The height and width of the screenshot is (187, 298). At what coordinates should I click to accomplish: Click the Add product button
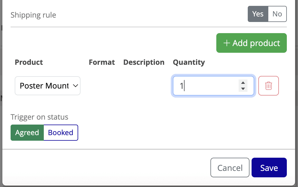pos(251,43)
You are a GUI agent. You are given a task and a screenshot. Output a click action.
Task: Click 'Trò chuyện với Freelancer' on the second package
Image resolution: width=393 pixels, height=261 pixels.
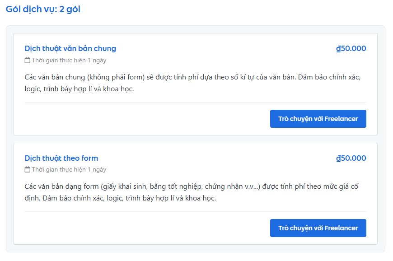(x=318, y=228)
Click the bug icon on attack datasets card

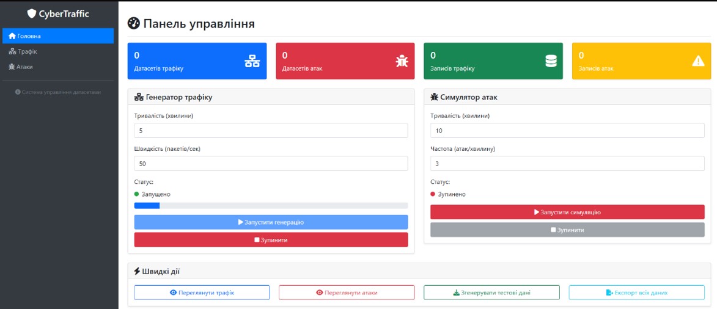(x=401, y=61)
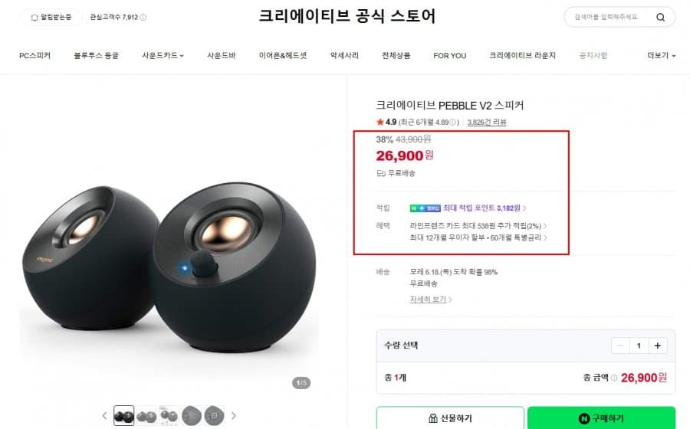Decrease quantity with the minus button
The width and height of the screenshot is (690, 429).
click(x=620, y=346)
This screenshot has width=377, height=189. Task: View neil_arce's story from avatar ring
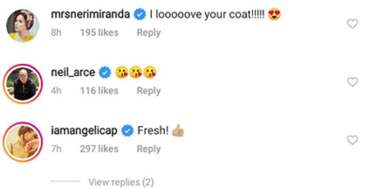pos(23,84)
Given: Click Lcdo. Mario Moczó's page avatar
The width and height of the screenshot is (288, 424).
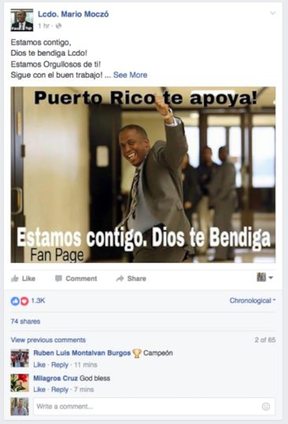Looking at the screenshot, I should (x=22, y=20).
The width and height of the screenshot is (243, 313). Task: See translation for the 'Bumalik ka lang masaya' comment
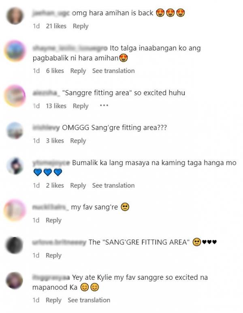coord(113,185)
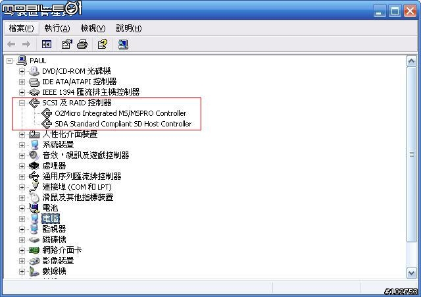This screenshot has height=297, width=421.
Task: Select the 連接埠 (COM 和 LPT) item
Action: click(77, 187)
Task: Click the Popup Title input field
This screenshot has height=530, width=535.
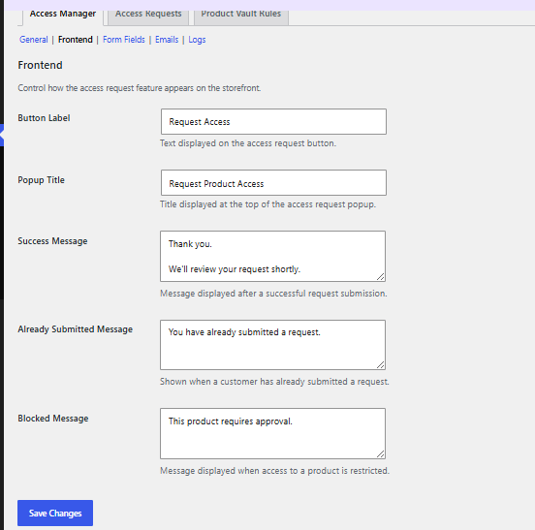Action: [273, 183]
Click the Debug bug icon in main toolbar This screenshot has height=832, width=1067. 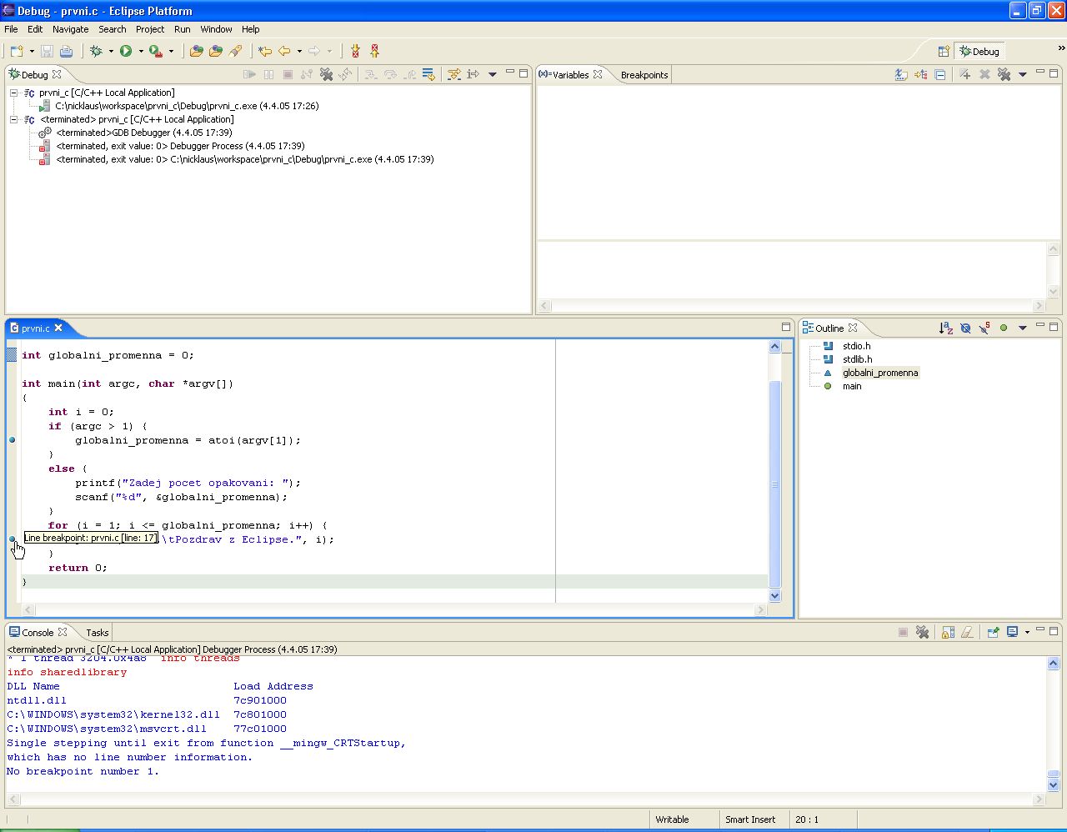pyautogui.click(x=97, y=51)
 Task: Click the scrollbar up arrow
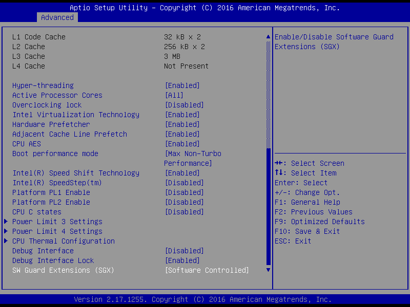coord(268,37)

Task to complete: Once the line containing "Task: Click the Popup Title input field" has been located, transcribe exactly and only every line from the first line of the entries through it, excluding pictures.

Response area:
The height and width of the screenshot is (187, 298). At what coordinates should I click to accomplish: Click the Add product button
pos(251,43)
You are a GUI agent. You are given a task and a screenshot. Output a click action.
Task: Click 'Trò chuyện với Freelancer' on the second package
Image resolution: width=393 pixels, height=261 pixels.
(x=318, y=228)
Click the bug icon on attack datasets card

(x=401, y=61)
Decrease quantity with the minus button
The width and height of the screenshot is (690, 429).
click(x=620, y=346)
This screenshot has width=377, height=189. Task: View neil_arce's story from avatar ring
pos(23,84)
Given: Click Lcdo. Mario Moczó's page avatar
The width and height of the screenshot is (288, 424).
Looking at the screenshot, I should (x=22, y=20).
The width and height of the screenshot is (243, 313). Task: See translation for the 'Bumalik ka lang masaya' comment
coord(113,185)
This screenshot has height=297, width=421.
Task: Select the 連接埠 (COM 和 LPT) item
Action: click(77, 187)
Task: Click the Popup Title input field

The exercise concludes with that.